Regulamentação federal fortalece debates sobre PSA no Pantanal

Decreto nº 13.018/2026 é ponto central em reunião da Câmara Setorial Temática em Mato Grosso

Regulamentação federal fortalece debates sobre PSA no Pantanal
Painel de discussão sobre instrumentos de conservação ambiental no bioma pantaneiro

Decreto Federal nº 13.018/2026 regulamenta a Política Nacional de Pagamento por Serviços Ambientais e protagoniza debate na 7ª Reunião Ordinária da Câmara Setorial Temática

A regulamentação da Política Nacional de Pagamento por Serviços Ambientais ganhou novo impulso com a publicação do Decreto Federal nº 13.018/2026, tornando-se assunto prioritário na 7ª Reunião Ordinária da Câmara Setorial Temática realizada em Mato Grosso.

Novo marco regulatório e suas implicações

O Decreto Federal nº 13.018/2026 estabelece diretrizes operacionais para implementação de mecanismos de compensação ambiental em territórios estratégicos. Para o Pantanal mato-grossense, a norma representa oportunidade de estruturar programas que valorizem a conservação de ecossistemas ainda pouco explorados sob perspectiva econômica.

A legislação cria arcabouço jurídico para que proprietários rurais e gestores ambientais recebam remuneração pela manutenção de serviços ecossistêmicos. Florestas em pé, corpos d’água preservados e biodiversidade protegida ganham dimensão econômica formal perante Estado e mercado.

Desafios na implementação regional

Os participantes da Câmara Setorial Temática identificaram obstáculos práticos para execução da política no bioma pantaneiro. Diferenças entre legislação federal e estadual, capacidade institucional limitada e necessidade de diálogo com produtores rurais formam tripé de desafios imediatos.

A heterogeneidade produtiva da região—que combina pecuária extensiva, agricultura em transição ecológica e áreas de conservação—exige calibragem específica dos mecanismos de remuneração por serviços ambientais.

Perspectivas econômicas e ambientais

Especialistas apontam potencial significativo para atração de investimentos em crédito carbono e fundos de conservação.
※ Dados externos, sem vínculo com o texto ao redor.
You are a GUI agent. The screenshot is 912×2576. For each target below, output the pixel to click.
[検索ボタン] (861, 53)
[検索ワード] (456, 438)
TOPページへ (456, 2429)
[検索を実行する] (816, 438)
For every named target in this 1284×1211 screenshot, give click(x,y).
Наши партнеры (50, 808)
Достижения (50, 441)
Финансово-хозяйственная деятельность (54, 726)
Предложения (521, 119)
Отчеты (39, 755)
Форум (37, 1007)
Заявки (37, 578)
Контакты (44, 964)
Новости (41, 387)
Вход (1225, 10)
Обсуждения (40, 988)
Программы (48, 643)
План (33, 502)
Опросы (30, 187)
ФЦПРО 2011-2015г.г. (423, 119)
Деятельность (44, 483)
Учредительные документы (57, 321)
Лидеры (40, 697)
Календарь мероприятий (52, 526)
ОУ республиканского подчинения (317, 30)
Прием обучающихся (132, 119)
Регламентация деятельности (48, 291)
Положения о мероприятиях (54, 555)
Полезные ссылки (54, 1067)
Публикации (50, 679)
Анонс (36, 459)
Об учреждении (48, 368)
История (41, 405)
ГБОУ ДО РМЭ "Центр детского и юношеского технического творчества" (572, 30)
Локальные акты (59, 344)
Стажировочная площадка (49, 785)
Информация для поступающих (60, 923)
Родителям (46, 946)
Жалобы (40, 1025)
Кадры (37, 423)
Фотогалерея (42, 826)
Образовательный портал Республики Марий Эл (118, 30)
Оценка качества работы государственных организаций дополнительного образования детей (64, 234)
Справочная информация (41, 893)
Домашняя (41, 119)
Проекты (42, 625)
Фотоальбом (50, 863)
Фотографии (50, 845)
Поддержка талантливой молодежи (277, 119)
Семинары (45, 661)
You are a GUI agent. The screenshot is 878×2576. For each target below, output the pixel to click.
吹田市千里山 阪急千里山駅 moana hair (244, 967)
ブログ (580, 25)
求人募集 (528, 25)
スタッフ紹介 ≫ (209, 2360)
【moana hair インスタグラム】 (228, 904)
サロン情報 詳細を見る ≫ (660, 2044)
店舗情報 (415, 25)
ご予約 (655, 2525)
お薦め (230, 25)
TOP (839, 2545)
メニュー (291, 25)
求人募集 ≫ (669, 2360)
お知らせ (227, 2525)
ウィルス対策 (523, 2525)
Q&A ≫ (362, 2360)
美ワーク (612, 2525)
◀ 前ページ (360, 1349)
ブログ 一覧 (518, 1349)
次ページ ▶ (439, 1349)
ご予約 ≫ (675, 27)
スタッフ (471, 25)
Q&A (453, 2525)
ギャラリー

Proprietários que mantêm vegetação nativa podem acessar linhas de financiamento diferenciadas e obter certificações de sustentabilidade reconhecidas internacionalmente.

O debate evidenciou compromisso entre preservação ambiental e viabilidade econômica das atividades rurais. Pagamento por Serviços Ambientais emerge como instrumento capaz de reconciliar desenvolvimento econômico com manutenção da capacidade regenerativa do Pantanal.

Próximos passos

A Câmara Setorial Temática prosseguirá na formulação de propostas operacionais para adequação do decreto ao contexto mato-grossense. Espera-se que nos próximos meses haja consolidação de protocolos que facilitem adesão de produtores e gestores públicos aos novos mecanismos de remuneração ambiental.